Reasoning Models Are More Easily Gaslighted Than You Think
Recent advances in reasoning-centric models promise improved robustness through mechanisms such as chain-of-thought prompting and test-time scaling. However, their ability to withstand misleading user input remains underexplored. In this paper, we conduct a systematic evaluation of three state-of-the-art reasoning models, i.e., OpenAI’s o4-mini, Claude-3.7-Sonnet and Gemini-2.5-Flash, across three multimodal benchmarks: MMMU, MathVista, and CharXiv. Our evaluation reveals significant accuracy drops (25–29% on average) following gaslighting negation prompts, indicating that even top-tier reasoning models struggle to preserve correct answers under manipulative user feedback. Built upon the insights of the evaluation and to further probe this vulnerability, we introduce GaslightingBench-R, a new diagnostic benchmark specifically designed to evaluate reasoning models’ susceptibility to defend their belief under gaslighting negation prompt. Constructed by filtering and curating 1,025 challenging samples from the existing benchmarks, GaslightingBench-R induces even more dramatic failures, with accuracy drops exceeding 53% on average.

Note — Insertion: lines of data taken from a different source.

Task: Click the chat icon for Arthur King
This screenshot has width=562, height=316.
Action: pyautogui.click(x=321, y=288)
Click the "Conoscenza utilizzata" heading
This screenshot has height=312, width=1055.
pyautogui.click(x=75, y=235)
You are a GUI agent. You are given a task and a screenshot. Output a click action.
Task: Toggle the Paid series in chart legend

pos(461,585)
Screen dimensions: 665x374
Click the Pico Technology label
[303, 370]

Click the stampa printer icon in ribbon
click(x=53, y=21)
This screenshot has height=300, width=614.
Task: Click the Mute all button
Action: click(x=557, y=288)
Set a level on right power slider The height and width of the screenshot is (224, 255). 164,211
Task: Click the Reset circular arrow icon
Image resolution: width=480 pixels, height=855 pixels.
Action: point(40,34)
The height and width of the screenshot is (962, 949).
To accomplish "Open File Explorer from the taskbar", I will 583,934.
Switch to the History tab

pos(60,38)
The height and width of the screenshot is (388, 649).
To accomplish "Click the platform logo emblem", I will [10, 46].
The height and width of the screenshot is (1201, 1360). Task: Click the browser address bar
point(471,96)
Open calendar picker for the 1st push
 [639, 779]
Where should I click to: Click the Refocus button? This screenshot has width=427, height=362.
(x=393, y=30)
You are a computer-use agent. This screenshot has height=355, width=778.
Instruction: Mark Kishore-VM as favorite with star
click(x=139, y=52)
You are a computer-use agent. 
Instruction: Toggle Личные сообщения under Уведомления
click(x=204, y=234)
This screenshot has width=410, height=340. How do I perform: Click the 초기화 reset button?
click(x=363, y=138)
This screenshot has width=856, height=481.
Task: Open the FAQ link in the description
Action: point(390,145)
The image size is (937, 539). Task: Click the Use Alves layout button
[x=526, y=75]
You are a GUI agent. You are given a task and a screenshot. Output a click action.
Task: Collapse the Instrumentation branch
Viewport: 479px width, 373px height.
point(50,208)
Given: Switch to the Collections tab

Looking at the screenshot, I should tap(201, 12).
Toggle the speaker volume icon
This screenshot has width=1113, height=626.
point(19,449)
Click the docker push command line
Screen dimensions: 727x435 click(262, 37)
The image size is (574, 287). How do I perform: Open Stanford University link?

Introduction. Recent advancements in Test-time scaling [6, 21, 24] and chain-ofthought [30, 32] have significantly enhanced the reasoning capabilities of both Large Language Models (LLMs) and Multimodal Large Language Models (MLLMs). Contemporary reasoning models, such as OpenAI’s o-series [13] (e.g., o1, o3, o4-mini), Google’s Gemini- 2.5-Flash [26], Anthropic’s Claude-3.7-Sonnet [2], and DeepSeek- R1 [10], demonstrate impressive performance across a range of complex reasoning benchmarks, including mathematics, code generation, multimodal inference, and agentic tool use. These models are explicitly designed to “think deeper” through multi-step reasoning and typically require increased computational overhead at inference time. This distinguishes them from earlier non-reasoning models such as GPT-4o [12], Qwen-VL [4], and LLaVA [17], which prioritize speed and general-purpose instruction following, but often lack emergent “Aha moments” [10] characteristic of advanced reasoning models.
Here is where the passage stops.